Russia Blocks Security Council Statement on Syria
Russia on Saturday blocked a United Nations Security Council declaration of alarm over the bloody siege of the Syrian town of al-Qusayr by Syrian troops and Hizbullah terrorists.
According to Security Council diplomats, Britain had circulated a draft statement to fellow members voicing “grave concern about the situation in al-Qusayr, Syria, and in particular the impact on civilians of the ongoing fighting.”
Russia, however, blocked the draft text which would have had to be agreed upon unanimously, saying it was “not advisable to speak out as the UN Security Council didn’t when Qusayr was taken by the opposition.”

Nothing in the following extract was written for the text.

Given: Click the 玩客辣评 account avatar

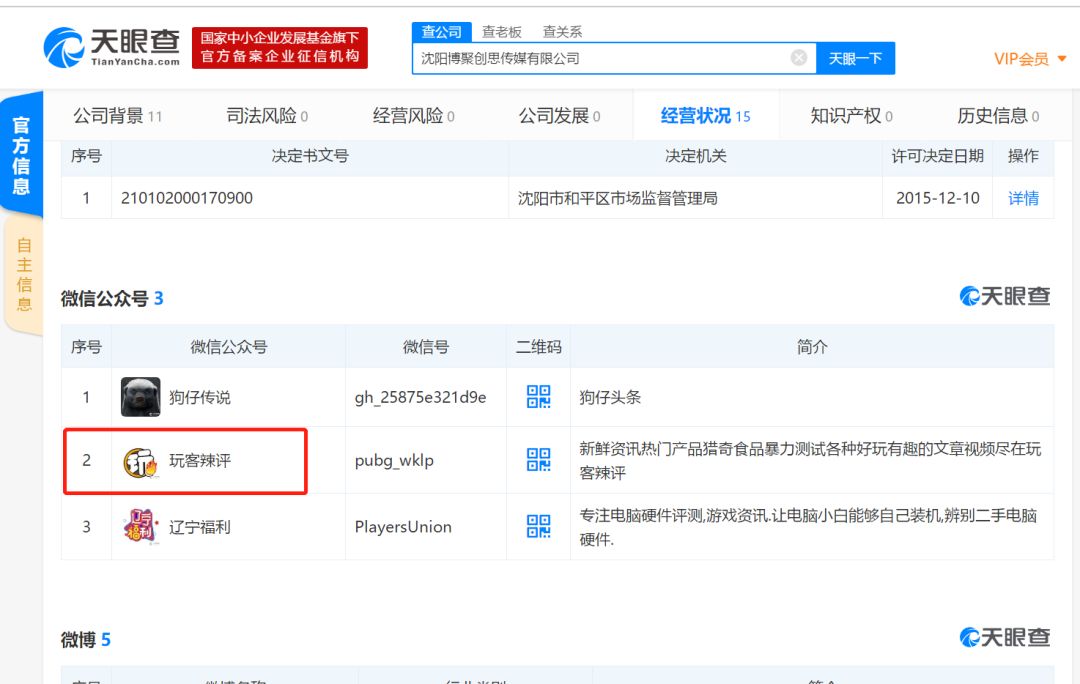Looking at the screenshot, I should 141,461.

Russia and China, close allies of Syrian President Bashar Al-Assad, have vetoed several Security Council resolutions against the Syrian regime.

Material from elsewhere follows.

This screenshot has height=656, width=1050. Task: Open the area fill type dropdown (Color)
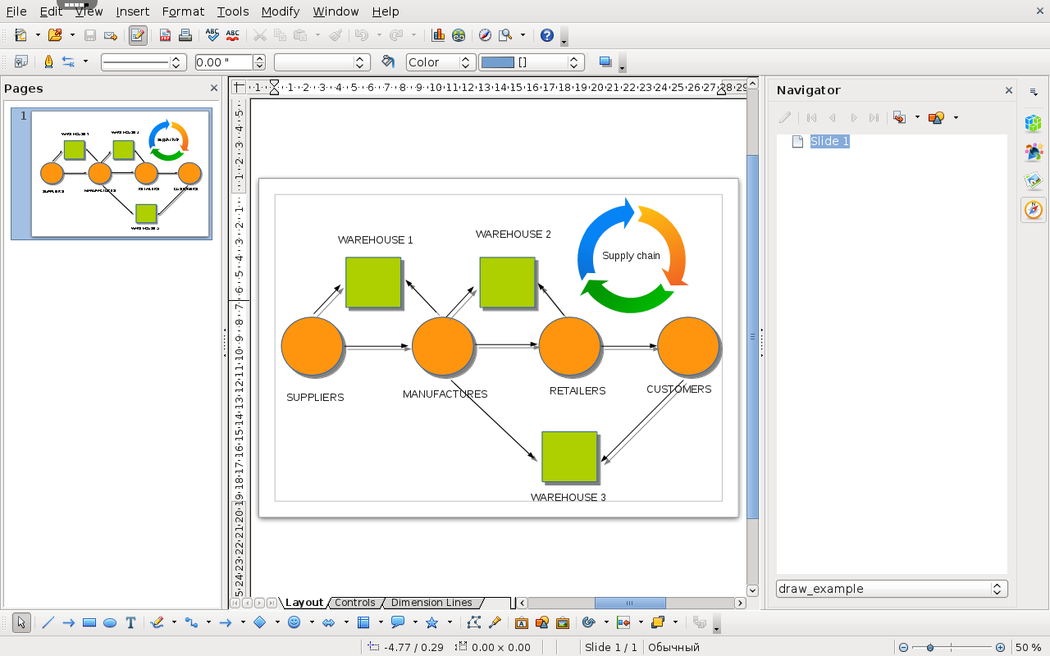[440, 62]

In recent days Russia has indicated that intends to go ahead with the sale of S-300 advanced missile systems to Syria, despite requests by Israel and the U.S. to refrain from doing so.

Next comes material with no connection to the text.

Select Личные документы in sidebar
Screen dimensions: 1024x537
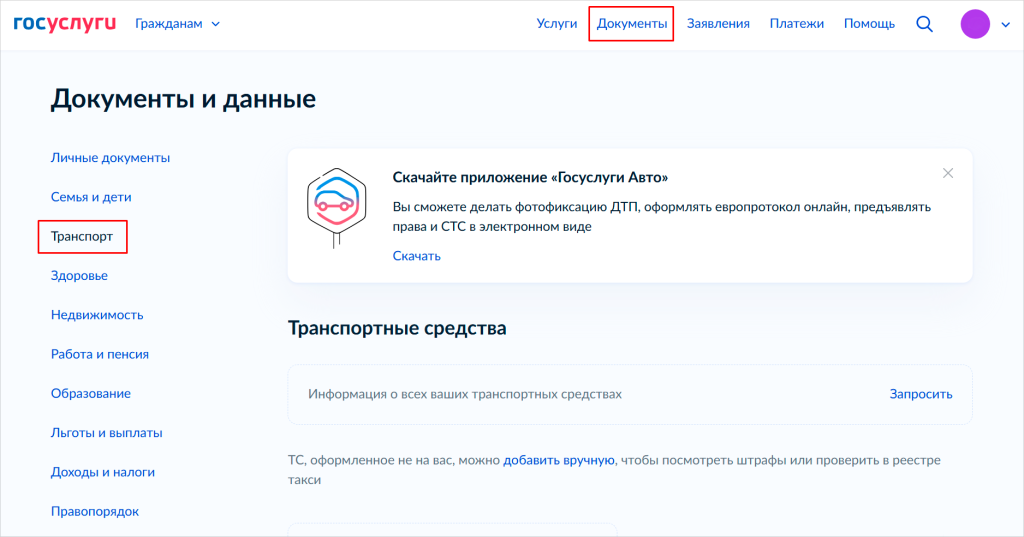[x=110, y=158]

Prime Minister Binyamin Netanyahu met Russian leader Vladimir Putin two weeks ago, in an effort to forestall the transfer of the missiles to Syria. While there were subsequent reports that the transfer of the advanced systems would not be carried out, Moscow said this week that it still plans to deliver the S-300 to Damascus, explaining the deliveries were part of existing contracts.
Assad suggested this week that his government has already received the advanced air defense missiles, but on Friday, Russian media reported they had not yet been delivered.
Sources in Moscow said that the S-300s that Russia has promised Syria will be delivered only in 2014.
On Friday, U.S. Secretary of State John Kerry said that Russia’s deal to sell advanced S-300 missile systems to Syria endangers Israel’s security.
"It is not helpful to have a lot of other ammunition and other supplies overtly going in not just from the Russians -- and they are supplying that kind of thing -- but also from the Iranians and Hizbullah," he added.
He added the delivery would have a "profoundly negative impact on the balance of interests and the stability of the region, and it does put Israel at risk.”
"And it is not, in our judgment, responsible because of the size of the weapon, the nature of the weapon and what it does to the region in terms of Israel's security," Kerry added.